Autonomous System Safety by Phil Koopman – Blame-Free Robotaxi Crashes Are Still Crashes

See full article by Phil Koopman at Autonomous System Safety


Which robotaxi crashes should “count” for robotaxi safety metrics? Some say that all crashes should count. Some say that only at-fault crashes should count. And some discussions about robotaxi safety say things like “no fatal crashes” when they should be saying “no at-fault fatal crashes” — which are two quite different things.

The arguments for and against using blame as a filter for which crashes count is tricky. So let’s try to sort that out. For example, when some robotaxi company claims that their vehicles harm fewer people than human-driven cars, should that be based on all crashes or just at-fault crashes?

Some robotaxi industry supporters, especially some vocal ones advocating for Waymo, want only at-fault crashes to count. Others (including me) have held that this metric is too easily misleading as the only metric. I’ll try to summarize the arguments and propose a metric approach based on my recent work on redefining safety principles for embodied AI safety.

(see full article)

If you are an advocate of only-blame counting, you are implicitly bolstering the argument that an all-robotaxi fleet will mean no road deaths because they will never be at fault in a crash. And certainly this is a message being sent by the industry whether they say they are intentionally doing so or not. But in a world in which some crashes have no clear blame, avoiding blame is not avoiding crashes.

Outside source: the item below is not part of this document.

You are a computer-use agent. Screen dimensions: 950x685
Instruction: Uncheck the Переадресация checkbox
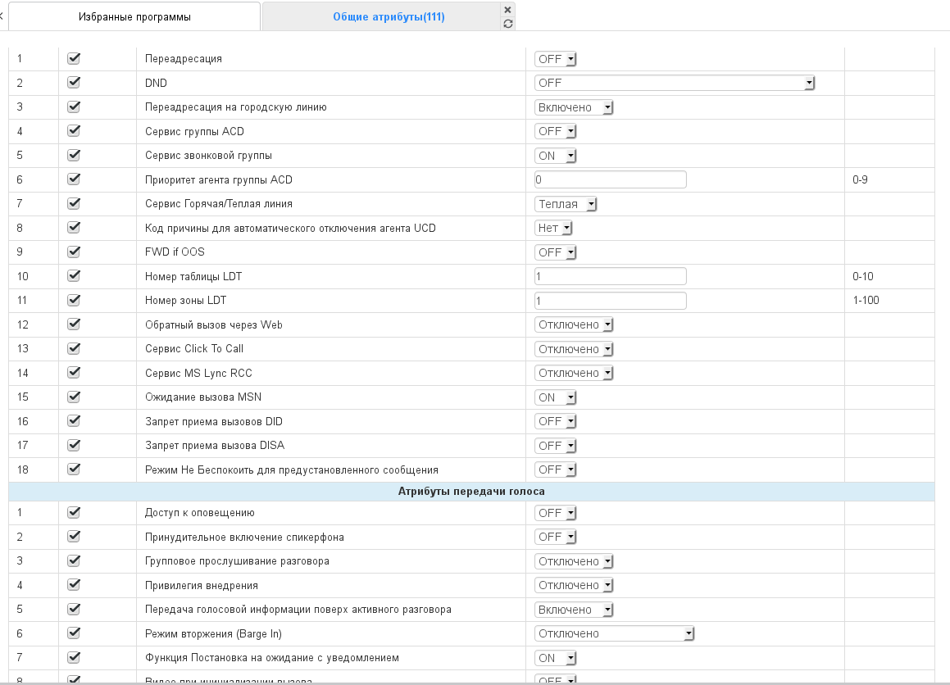[74, 59]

It might seem intuitive that if nobody is to blame there will be fewer (or perhaps no) crashes, but that will not automatically be the case. For the next decade and more, there will be a healthy mix of human drivers. Behavioral incompatibilities in a mixed human/robotaxi fleet might (or might not) increase crash rates depending on behaviors of different brands of robotaxis. And even if, decades from now, all vehicles are robotaxis, there might be emergent effects that cause fewer at-blame crashes without reducing total harm as machine learning gets clever at avoiding blame. One hopes avoiding blame will help, but it is not a guaranteed outcome.